Напротив среднего ангела сиди третий. Он изображен в зеленом гиматии, переливающемся золотисто-желтыми отливами и голубом хитоне. Складки его одежд более мягки, легкими струями они ниспадают на пол. Особая прорисовка их передает плавность его движений, жест его руки еще более подчеркивает эту плавность и легкость. Взгляд ангела более кроток, даже немного женственен, мягок, тонкие черты лица еще более усиливают это. Он кажется более юным из трех, взор его излучает надежду и грусть одновременно. Наклон его головы сходен наклоном головы правого ангела, он как бы дополняет его, движения его созвучны движениям левого ангела. На заднем плане изображена гора, золотой цвет ее гармонирует с одеянием ангела, создавая целостность композиции, ее единство.

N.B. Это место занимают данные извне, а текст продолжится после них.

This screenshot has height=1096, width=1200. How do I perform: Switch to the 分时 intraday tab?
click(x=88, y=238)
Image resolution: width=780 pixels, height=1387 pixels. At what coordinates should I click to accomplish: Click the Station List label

Как мы видим, даже такое поверхностное рассмотрение «Троицы» раскрывает совершенно иной смысл, где в отличие от западноевропейского ренессансного аллегоризма, как бы явно указывающего на предмет, мы переходим к богословскому символизму: особое построение композиции, своеобразная символика цвета, пространственная организация указывает на иной план произведения – перед нами икона, раскрывающая богословский догмат, иллюстрирующая его, вводящая в иное пространство – пространство ноумена. Такая задача была выбрана художником не случайно, поскольку для средневекового человека икона являлась «библией в красках», ее задачей было привести человека к Богу, где через иконописный образ человек соприкасался с божественным Первообразом.
Обратимся теперь к богословскому пониманию «Троицы». Какими художественными методами автор раскрывает догмат, как выражает это в символике?

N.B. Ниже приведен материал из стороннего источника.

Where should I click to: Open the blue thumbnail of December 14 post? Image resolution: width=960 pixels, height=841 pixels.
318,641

Если мы посмотрим на композицию иконы, то увидим, что она представляет собой систему концентрических кругов, обозначающих единство времени и пространства. Центр круга – чаша с тельцом с одной стороны, означает евхаристическую жертву, с другой ее прообраз – жертва ветхозаветная. Чисто графически композицию можно представить как точку в круге. При этом мы видим, что изображенные в круге фигуры ангелов показаны в движении, что дает впечатление живой мелодии, музыки. Движение идет как бы слева направо, от фигуры левого ангела, изображенному в розовом гиматии, к правому ангелу в золотистом одеянии. В такой ритмичности, заключающей единство трех фигур, можно видеть выражение единосущия и нераздельности Троицы. Это подчеркивается еще и живописными средствами – в расположении складок одежды, в присутствии голубого цвета, символизирующего божественный мир. Изображенные на заднем плане храм, дуб и гора своеобразным кружением образуют единство, подчеркивая также идею единосущия Лиц Троицы. «В ритмической композиции заключена вся невесомость, вся отвлеченность, все чудо Троицы»[142]

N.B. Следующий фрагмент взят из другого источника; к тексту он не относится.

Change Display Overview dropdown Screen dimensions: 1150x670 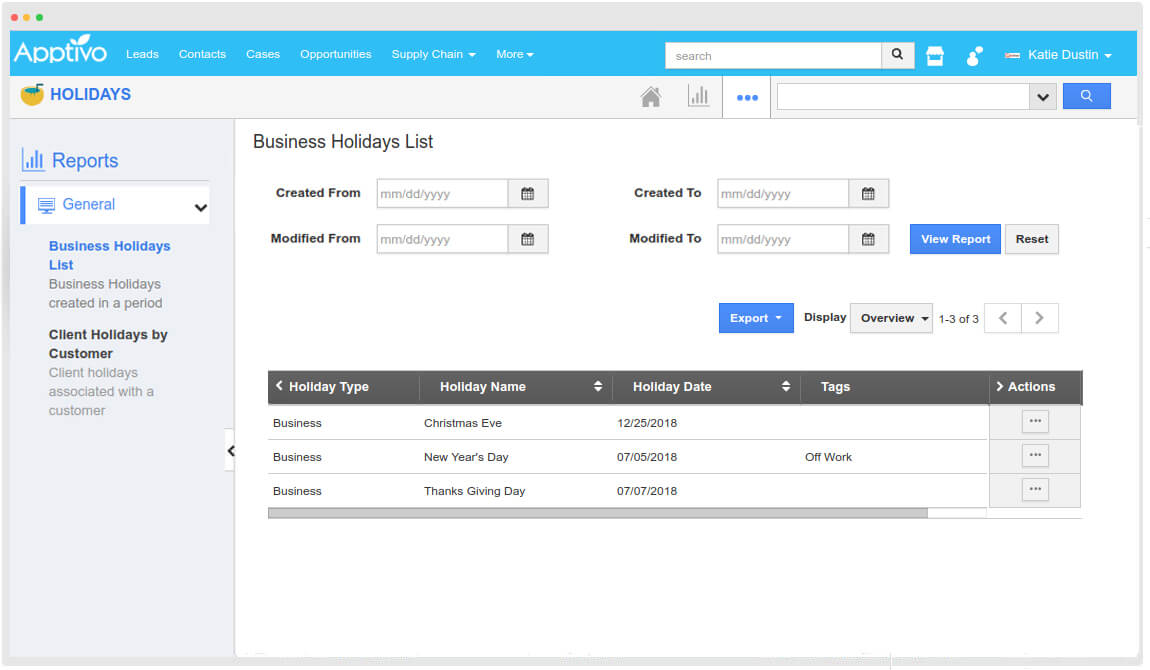point(890,318)
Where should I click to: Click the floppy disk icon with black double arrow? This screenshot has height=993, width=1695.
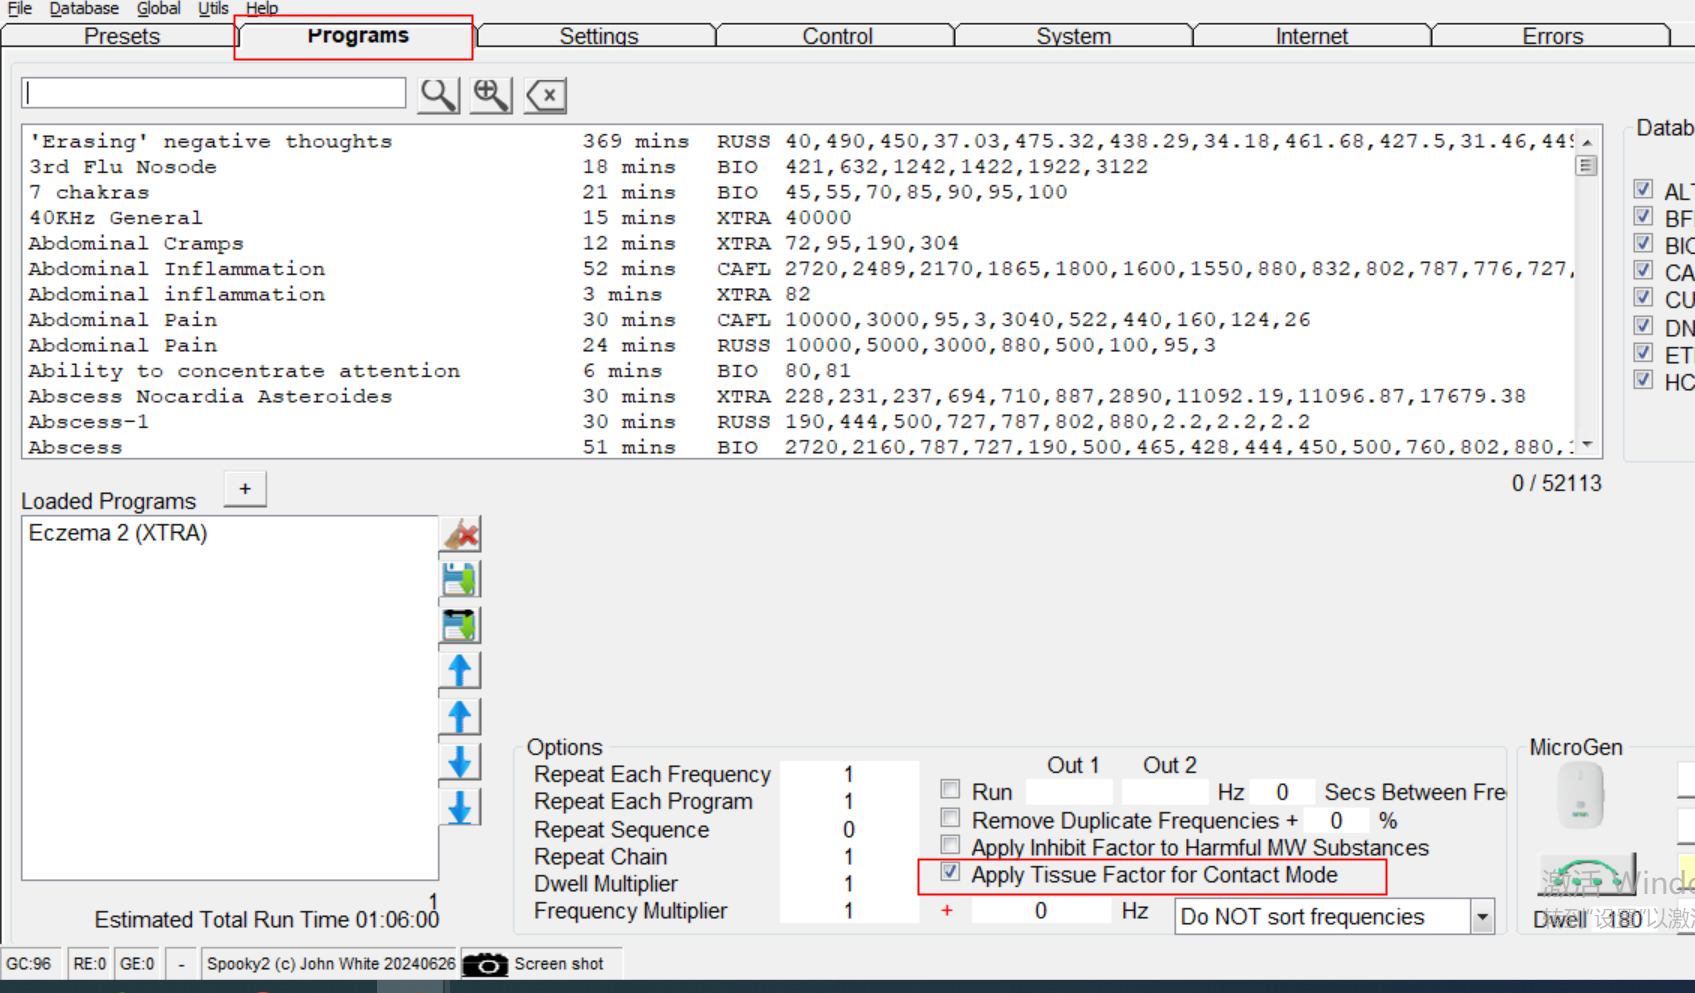click(x=460, y=625)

– пишет Щекотов.Единство лиц Троицы, их ритмическая организация, композиционная целостность раскрывает учение о единстве Божества. Круг означает полноту божественного бытия, его единство и простоту. Но перед нами не просто отвлеченная монада, но живая Личность, Бог раскрывает себя в трех лицах, где каждое лицо имеет свои ипостасные свойства: Нерожденность Отца, Рождение Сына и Исхождение Св. Духа. Эти ипостасные свойства передаются в изображении трех ангелов, при этом передаются так, что зрителю невозможно определенно указать, какой из ангелов является Отцом, Сыном или Духом. Делается это художником не случайно, поскольку догмат говорит о единосущии и нераздельности Троицы. Если бы мы точно знали, какой из ангелов является Отцом, какой Сыном, какой Духом, то имели бы трех богов и впали бы в ересь (в западноевропейской живописи появляется именно такое еретическое толкование). На эту черту указывает И. К. Языкова: «В равной степени каждый из ангелов нам может показаться той или иной ипостасью, ибо по словам св. Василия Великого, «Сын есть Образ Отца, а Дух – Образ Сына»[143]
. На это единство лиц указывает В. Н. Лосский, отмечая, что термин «омо-усиос» означал тождественность лиц Троицы, то есть природа Лиц едина, но Лица различны: «Природа тем более едина, чем более различны Лица, ибо ничто из общей природы от них не ускользает; Лица тем более различны, чем более едины, ибо их единство – это не безличное единообразие, а плодотворная напряженность безусловного различия»[144].